#### EXERCISE BRIEF
Would you return exactly the lines below from the line with "You are a computer-use" through the line with "Task: Click the", both included, and nothing else, leaving out the pictures?

#### DATA FOR PROCESSING

************

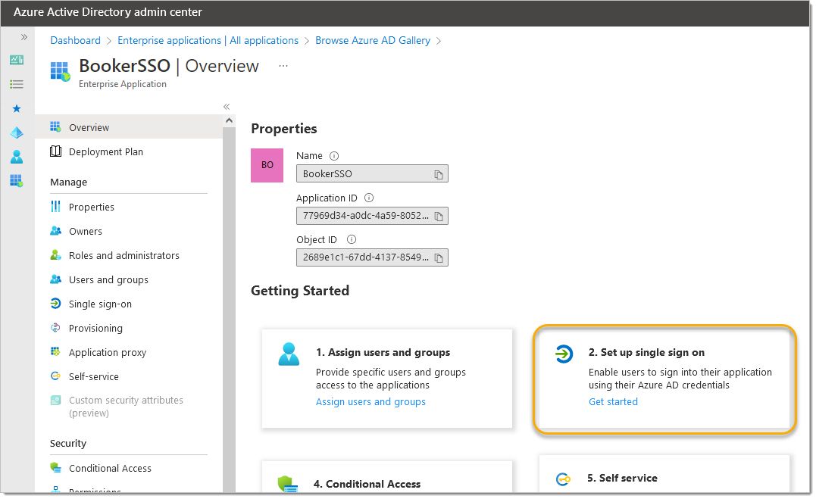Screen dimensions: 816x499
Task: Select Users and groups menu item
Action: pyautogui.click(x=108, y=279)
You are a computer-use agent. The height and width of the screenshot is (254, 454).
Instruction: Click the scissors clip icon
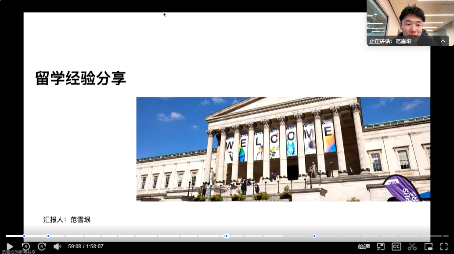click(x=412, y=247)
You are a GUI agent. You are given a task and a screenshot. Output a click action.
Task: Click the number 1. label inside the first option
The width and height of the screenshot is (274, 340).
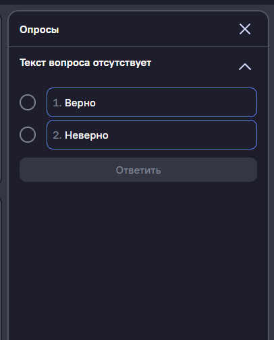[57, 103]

************

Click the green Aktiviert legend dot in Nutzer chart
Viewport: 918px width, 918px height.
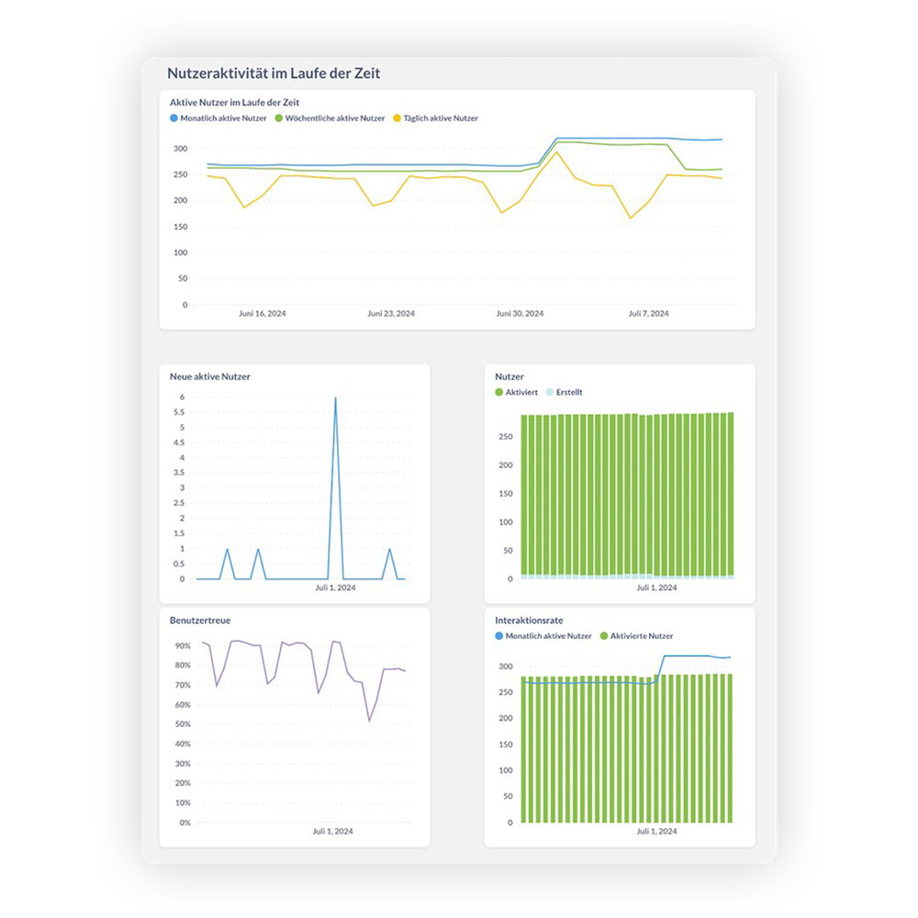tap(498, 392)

************

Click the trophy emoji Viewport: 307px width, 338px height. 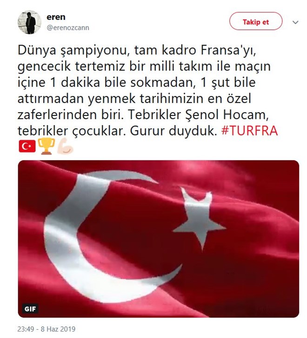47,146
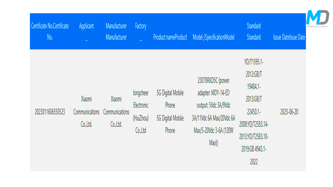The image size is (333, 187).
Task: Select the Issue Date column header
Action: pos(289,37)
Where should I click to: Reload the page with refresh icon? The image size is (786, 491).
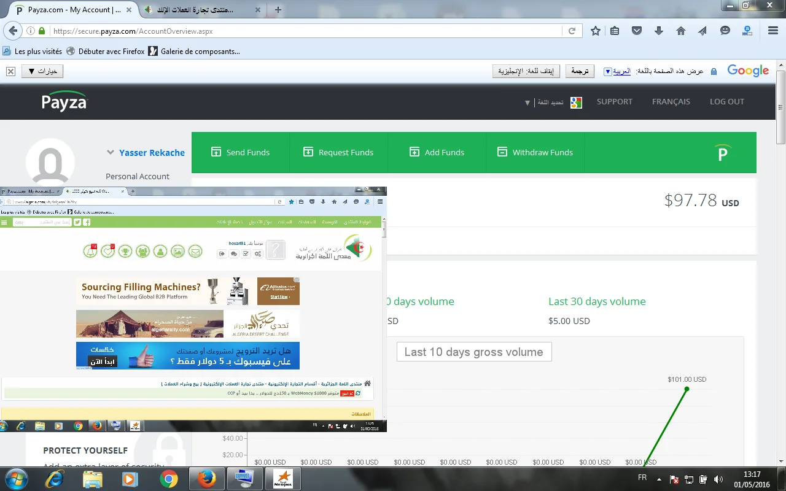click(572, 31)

************

#### TASK SOLUTION
You are a computer-use agent. The height and width of the screenshot is (254, 454).
Instruction: Click the scissors clip icon
click(x=412, y=247)
You are a GUI agent. You are given a task and a screenshot. Output a click action.
Task: Click the number 1. label inside the first option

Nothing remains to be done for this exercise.